> _TASK PROMPT_
In the material below, find how many lines contain the string "Expand". Write only that number.

> _PROVIDED RECORDS_

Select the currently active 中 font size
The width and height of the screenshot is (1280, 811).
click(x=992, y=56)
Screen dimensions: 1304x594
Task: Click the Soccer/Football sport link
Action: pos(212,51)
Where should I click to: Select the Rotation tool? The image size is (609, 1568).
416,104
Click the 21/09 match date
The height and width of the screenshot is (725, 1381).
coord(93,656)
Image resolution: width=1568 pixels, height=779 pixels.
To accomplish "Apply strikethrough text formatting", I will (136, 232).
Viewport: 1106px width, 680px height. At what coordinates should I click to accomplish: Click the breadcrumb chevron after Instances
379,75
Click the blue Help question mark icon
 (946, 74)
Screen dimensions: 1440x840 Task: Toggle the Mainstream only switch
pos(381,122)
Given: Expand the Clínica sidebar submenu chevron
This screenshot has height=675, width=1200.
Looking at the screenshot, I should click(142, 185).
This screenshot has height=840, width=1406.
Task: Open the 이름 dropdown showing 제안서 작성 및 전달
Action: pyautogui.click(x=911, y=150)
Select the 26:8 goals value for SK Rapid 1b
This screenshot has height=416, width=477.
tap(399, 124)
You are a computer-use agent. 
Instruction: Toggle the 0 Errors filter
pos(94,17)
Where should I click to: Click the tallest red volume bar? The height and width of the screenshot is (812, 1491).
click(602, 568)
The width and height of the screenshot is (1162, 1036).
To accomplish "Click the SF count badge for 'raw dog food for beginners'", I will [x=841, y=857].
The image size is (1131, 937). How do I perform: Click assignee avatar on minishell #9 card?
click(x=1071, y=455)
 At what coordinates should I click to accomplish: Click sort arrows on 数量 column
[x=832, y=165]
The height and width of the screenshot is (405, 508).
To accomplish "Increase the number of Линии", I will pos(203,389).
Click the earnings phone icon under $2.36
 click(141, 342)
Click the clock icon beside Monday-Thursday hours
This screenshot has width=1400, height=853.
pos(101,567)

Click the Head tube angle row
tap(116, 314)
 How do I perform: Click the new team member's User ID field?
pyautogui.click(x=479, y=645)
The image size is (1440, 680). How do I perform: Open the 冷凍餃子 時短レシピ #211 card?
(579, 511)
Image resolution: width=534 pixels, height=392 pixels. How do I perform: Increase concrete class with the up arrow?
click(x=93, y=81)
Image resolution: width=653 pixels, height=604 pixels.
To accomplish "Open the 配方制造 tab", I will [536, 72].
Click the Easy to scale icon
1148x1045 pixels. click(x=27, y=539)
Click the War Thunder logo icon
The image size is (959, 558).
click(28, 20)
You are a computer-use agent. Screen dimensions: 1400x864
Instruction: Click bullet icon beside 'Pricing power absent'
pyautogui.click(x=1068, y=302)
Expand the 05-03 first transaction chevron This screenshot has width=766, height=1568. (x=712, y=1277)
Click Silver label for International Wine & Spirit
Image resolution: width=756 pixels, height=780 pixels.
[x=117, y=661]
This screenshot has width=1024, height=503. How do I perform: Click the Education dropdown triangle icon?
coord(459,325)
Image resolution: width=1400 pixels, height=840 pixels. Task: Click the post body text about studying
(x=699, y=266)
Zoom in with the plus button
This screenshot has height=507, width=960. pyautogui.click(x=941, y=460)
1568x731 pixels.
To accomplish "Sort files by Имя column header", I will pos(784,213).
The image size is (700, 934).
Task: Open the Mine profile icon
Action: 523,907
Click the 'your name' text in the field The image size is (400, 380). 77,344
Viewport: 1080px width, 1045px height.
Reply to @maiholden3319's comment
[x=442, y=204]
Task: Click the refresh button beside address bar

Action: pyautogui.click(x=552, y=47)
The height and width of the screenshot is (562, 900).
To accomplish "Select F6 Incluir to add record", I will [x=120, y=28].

> _TASK RESULT_
2